SUPPLIED DATA section start

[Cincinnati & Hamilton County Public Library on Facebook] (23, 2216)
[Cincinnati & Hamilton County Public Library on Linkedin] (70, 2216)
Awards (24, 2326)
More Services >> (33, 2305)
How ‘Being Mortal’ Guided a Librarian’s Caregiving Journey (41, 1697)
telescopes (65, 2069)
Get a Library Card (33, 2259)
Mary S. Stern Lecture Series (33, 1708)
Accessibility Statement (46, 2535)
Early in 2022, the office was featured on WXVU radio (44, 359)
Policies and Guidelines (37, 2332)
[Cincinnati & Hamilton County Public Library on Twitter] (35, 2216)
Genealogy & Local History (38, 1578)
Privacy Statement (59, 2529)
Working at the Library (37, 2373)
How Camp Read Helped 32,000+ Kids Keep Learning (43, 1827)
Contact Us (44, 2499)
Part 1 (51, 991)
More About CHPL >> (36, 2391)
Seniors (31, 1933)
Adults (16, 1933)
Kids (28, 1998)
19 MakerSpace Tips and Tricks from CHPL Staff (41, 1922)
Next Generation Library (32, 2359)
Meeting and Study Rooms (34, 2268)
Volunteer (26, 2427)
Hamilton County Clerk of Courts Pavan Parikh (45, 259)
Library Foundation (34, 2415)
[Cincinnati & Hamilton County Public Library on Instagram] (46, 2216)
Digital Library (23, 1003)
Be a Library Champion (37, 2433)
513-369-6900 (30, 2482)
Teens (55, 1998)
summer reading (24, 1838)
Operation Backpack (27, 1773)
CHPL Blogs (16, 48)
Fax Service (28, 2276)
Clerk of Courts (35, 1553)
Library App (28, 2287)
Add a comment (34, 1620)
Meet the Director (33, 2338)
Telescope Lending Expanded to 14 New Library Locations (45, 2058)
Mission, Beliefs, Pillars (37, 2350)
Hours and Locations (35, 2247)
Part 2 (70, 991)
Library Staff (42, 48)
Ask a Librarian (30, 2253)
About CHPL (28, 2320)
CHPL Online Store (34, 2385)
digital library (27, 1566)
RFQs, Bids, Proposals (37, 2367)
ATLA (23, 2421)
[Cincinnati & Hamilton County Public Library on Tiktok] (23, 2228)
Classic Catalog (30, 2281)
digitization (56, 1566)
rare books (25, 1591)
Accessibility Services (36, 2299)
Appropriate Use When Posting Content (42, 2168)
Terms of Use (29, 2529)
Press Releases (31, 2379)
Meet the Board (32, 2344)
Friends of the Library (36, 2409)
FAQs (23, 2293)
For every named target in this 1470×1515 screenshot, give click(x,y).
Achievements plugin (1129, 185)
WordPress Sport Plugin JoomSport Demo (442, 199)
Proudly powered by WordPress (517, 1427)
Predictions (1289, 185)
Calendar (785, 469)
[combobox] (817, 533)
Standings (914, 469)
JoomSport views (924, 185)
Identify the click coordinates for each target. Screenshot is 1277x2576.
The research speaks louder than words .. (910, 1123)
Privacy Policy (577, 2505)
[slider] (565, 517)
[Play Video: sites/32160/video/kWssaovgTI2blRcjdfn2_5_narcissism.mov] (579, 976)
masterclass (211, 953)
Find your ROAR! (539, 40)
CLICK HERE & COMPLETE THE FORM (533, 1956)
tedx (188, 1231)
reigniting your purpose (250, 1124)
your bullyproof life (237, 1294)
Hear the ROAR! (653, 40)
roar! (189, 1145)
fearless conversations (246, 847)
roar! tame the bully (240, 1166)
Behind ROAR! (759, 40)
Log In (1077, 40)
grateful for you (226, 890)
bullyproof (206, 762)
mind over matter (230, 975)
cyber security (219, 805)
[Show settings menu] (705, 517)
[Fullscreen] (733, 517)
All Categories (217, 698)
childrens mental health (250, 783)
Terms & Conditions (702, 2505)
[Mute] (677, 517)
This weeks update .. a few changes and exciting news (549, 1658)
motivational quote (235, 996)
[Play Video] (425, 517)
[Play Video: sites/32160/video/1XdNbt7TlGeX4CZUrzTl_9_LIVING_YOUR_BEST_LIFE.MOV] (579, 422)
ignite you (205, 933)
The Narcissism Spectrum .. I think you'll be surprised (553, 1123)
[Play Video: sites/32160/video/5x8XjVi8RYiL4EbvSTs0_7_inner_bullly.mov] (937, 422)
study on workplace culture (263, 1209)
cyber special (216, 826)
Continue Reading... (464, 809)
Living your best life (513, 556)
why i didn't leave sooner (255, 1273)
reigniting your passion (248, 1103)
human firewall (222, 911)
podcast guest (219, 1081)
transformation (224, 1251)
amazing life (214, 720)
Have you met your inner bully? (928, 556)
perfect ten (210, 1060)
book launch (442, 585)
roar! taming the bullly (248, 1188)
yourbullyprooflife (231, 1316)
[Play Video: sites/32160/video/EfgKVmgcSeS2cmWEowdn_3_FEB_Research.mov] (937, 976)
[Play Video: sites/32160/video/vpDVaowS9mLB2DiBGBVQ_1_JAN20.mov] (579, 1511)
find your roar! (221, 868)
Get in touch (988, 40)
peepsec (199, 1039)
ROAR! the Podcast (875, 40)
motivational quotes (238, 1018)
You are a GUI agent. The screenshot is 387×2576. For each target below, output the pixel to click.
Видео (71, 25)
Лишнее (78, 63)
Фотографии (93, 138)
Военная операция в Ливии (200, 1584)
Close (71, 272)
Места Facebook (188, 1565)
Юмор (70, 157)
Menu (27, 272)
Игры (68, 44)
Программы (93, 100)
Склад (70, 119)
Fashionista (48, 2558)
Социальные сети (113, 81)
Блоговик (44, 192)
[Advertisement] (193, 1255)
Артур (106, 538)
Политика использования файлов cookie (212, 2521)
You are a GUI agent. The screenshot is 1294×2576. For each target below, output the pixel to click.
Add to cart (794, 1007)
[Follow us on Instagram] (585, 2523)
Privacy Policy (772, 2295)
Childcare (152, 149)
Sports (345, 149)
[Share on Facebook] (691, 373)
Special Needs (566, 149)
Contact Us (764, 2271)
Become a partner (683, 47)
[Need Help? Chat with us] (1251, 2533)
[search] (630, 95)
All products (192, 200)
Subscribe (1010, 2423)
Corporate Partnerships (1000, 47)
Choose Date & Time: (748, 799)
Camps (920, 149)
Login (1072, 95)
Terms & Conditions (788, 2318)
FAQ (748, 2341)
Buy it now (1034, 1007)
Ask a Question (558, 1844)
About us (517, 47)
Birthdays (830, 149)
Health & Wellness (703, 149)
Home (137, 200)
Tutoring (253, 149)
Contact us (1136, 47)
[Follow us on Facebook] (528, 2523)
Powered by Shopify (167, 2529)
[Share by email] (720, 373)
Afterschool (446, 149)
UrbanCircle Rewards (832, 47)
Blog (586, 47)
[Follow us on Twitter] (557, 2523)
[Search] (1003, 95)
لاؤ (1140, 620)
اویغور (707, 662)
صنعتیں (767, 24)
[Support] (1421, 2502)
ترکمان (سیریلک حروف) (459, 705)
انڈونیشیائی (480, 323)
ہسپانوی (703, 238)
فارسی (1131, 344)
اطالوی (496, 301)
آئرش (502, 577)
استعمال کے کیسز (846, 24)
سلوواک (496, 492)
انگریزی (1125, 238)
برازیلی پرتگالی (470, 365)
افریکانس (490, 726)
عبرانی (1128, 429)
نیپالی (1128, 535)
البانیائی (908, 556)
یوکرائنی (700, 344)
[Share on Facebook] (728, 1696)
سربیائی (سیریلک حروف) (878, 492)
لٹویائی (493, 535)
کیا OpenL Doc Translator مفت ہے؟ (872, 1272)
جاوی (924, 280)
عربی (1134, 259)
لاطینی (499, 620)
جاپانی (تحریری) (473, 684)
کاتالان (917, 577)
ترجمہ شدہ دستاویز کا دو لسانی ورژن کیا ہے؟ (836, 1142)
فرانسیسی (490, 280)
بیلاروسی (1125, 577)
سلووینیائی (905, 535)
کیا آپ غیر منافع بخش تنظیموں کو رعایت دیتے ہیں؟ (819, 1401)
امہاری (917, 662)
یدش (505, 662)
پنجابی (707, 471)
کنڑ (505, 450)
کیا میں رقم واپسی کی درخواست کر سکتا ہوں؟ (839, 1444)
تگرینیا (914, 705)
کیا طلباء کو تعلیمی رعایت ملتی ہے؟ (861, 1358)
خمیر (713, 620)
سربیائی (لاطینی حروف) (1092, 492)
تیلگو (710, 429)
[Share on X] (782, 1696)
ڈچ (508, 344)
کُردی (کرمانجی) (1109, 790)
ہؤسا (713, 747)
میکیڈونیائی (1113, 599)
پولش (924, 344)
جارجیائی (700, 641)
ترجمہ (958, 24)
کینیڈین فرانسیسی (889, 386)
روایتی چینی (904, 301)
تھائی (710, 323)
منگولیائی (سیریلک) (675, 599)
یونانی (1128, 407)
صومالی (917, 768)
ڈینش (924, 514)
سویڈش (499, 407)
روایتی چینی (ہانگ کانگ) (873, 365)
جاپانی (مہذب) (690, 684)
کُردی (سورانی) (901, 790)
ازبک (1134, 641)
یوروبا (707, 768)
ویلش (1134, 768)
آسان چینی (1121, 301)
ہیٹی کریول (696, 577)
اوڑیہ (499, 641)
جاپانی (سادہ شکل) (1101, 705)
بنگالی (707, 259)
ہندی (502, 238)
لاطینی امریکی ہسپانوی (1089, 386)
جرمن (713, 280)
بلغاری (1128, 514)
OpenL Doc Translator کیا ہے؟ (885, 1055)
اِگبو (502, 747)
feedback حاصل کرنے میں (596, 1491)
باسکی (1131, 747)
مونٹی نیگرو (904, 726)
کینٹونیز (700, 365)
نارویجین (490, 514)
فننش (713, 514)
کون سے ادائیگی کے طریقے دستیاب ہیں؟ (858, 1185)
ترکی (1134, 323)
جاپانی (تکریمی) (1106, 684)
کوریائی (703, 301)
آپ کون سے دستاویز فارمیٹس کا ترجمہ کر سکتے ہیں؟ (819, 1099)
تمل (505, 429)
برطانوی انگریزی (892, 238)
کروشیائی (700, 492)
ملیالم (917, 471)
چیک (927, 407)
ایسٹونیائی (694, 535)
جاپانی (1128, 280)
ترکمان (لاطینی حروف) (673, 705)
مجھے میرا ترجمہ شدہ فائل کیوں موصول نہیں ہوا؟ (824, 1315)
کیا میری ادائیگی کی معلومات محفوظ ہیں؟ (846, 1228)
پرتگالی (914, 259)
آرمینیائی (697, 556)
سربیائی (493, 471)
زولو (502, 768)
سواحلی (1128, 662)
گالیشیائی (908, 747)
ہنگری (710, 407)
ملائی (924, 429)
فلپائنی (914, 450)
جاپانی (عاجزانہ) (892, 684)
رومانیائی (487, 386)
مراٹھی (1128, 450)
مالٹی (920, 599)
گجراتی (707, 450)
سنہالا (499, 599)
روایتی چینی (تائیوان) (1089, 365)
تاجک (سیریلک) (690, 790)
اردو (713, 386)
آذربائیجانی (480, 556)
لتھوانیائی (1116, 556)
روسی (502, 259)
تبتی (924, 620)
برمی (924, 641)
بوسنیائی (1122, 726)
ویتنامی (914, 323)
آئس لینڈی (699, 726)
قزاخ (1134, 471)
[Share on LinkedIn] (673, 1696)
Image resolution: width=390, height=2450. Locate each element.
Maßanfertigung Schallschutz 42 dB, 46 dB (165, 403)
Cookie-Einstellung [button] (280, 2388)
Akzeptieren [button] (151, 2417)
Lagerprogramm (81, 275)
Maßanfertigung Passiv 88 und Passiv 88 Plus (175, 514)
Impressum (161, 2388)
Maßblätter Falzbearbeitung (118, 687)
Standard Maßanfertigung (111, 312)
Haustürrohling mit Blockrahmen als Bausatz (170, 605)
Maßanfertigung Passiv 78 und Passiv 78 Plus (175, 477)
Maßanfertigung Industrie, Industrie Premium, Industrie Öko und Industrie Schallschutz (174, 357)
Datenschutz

SUPPLIED DATA section end

■ **WORK INSTRUCTIONS**
Above are the records. Print exactly, and only, the lines from the line with "summer reading (24, 1838)" to the line with "Meet the Director (33, 2338)", both inclusive.

■ **OUTPUT**
summer reading (24, 1838)
Operation Backpack (27, 1773)
CHPL Blogs (16, 48)
Fax Service (28, 2276)
Clerk of Courts (35, 1553)
Library App (28, 2287)
Add a comment (34, 1620)
Meet the Director (33, 2338)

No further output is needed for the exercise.